Stored data

::::::

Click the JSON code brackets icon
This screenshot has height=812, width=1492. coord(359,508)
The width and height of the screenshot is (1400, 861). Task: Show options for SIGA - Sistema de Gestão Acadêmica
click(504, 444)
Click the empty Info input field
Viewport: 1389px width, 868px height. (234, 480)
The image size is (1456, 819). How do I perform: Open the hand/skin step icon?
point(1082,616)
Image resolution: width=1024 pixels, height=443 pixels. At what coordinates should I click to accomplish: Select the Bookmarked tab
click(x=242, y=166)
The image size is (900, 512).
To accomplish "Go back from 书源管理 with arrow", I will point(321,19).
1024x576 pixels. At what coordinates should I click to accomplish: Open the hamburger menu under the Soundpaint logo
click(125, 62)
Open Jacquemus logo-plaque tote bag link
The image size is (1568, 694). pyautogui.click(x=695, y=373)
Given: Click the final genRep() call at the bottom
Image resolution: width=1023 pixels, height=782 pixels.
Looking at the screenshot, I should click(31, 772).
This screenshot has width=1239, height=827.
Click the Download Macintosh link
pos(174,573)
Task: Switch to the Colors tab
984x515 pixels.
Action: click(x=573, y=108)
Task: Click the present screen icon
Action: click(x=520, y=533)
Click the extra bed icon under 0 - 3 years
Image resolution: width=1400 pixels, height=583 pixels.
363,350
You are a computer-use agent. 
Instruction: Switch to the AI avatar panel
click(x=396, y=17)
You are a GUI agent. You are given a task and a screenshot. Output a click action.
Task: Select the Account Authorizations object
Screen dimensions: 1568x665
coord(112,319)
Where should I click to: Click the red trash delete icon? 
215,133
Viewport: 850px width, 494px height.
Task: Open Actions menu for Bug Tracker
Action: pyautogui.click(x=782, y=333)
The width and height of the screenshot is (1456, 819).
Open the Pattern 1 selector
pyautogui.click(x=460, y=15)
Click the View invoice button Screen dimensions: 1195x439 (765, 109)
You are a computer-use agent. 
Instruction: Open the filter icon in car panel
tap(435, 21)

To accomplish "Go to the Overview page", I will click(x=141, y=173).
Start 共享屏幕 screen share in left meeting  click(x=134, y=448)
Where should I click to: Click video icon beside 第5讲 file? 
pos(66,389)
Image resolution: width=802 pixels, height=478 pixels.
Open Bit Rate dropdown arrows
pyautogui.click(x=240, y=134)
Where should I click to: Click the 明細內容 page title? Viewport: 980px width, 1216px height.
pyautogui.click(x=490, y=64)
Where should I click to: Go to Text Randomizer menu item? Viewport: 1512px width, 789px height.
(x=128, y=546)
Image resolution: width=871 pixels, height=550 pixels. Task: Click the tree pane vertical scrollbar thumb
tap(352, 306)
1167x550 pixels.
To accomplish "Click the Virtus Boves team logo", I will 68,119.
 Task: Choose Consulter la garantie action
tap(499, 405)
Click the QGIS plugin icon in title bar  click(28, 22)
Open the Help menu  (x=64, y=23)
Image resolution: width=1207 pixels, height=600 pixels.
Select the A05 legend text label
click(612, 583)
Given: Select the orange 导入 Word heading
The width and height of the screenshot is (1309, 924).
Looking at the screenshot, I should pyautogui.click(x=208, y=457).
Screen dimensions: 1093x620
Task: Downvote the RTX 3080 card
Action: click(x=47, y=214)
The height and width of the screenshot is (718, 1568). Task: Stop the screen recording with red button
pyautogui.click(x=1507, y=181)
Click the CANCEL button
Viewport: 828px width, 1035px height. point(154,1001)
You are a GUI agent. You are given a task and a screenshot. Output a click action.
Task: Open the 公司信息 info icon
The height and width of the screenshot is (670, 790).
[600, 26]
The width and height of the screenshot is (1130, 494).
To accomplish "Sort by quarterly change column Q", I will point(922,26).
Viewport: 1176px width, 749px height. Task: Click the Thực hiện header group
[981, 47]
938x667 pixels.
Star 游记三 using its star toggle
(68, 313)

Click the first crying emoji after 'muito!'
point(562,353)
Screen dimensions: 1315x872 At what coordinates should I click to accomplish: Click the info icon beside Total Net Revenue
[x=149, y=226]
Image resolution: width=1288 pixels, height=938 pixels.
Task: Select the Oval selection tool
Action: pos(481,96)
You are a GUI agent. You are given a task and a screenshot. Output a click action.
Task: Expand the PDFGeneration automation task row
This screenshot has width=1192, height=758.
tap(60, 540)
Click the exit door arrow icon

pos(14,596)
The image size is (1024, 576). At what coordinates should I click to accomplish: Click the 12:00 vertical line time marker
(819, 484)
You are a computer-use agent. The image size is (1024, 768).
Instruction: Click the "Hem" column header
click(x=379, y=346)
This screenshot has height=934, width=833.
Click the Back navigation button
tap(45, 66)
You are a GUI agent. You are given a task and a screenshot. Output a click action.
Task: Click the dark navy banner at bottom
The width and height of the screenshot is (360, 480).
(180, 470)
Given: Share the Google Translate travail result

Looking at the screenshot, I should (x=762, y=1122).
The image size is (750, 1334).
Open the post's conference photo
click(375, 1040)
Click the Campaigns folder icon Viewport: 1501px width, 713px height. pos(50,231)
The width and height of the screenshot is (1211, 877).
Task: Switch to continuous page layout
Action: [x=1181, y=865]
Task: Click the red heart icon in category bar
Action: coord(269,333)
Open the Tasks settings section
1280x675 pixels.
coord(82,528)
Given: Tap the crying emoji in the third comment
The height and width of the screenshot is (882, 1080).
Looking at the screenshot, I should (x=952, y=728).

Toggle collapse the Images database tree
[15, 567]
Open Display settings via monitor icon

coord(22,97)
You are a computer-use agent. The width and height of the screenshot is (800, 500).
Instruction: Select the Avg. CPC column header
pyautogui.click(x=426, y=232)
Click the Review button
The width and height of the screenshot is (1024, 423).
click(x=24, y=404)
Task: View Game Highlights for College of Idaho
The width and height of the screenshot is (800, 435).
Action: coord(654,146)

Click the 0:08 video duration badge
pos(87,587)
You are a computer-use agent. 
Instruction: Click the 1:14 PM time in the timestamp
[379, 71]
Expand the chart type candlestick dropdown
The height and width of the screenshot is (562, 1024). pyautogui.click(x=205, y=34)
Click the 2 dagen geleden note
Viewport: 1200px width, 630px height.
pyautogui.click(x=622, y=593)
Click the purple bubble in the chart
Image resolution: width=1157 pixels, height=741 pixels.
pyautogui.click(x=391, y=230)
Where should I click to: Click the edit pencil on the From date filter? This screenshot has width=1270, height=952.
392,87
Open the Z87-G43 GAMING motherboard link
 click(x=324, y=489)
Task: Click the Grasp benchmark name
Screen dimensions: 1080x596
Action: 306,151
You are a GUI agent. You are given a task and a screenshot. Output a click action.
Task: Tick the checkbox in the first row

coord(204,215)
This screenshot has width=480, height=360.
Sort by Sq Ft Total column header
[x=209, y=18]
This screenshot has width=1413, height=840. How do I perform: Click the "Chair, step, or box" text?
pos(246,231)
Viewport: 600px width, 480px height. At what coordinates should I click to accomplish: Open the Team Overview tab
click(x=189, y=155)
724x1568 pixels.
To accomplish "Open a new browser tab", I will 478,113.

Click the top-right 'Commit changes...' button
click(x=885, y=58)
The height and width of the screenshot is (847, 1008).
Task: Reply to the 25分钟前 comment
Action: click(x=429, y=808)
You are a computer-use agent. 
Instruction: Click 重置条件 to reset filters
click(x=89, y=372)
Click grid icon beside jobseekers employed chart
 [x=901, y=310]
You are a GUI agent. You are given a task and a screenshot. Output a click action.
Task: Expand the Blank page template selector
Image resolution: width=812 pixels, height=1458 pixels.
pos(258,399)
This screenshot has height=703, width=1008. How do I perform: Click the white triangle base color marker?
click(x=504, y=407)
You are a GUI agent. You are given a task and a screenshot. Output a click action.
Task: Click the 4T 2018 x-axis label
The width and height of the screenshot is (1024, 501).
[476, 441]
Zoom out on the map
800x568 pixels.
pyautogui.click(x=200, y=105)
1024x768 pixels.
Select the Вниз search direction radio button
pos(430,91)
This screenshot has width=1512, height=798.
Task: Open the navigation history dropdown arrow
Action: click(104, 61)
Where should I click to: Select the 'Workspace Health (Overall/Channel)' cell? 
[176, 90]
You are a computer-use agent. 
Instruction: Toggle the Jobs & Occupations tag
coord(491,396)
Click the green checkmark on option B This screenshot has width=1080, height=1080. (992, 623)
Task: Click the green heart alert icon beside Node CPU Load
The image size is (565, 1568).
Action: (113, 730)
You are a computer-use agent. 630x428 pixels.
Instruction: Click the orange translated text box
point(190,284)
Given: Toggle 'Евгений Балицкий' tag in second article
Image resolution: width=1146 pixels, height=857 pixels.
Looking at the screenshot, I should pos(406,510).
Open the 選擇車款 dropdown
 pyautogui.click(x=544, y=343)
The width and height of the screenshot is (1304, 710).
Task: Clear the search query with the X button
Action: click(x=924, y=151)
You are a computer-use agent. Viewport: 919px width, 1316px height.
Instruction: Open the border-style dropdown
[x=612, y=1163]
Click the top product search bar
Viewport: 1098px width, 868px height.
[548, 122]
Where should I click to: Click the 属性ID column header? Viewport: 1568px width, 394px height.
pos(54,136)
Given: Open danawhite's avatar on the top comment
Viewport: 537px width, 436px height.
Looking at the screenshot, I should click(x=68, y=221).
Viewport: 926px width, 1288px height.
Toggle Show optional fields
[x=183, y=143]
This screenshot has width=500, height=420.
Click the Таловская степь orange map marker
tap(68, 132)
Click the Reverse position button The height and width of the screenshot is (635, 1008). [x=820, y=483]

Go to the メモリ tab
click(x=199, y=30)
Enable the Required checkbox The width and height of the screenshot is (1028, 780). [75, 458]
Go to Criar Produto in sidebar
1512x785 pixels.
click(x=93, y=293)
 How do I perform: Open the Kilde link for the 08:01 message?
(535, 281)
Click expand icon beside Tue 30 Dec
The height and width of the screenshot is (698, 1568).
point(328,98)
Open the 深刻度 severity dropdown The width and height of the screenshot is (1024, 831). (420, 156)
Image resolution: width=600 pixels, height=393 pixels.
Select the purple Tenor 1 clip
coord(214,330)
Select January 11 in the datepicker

::::::

Look through the lines above and collect those with the word "green".

> Worked solution
Click the green checkmark on option B This screenshot has width=1080, height=1080. (992, 623)
Task: Click the green heart alert icon beside Node CPU Load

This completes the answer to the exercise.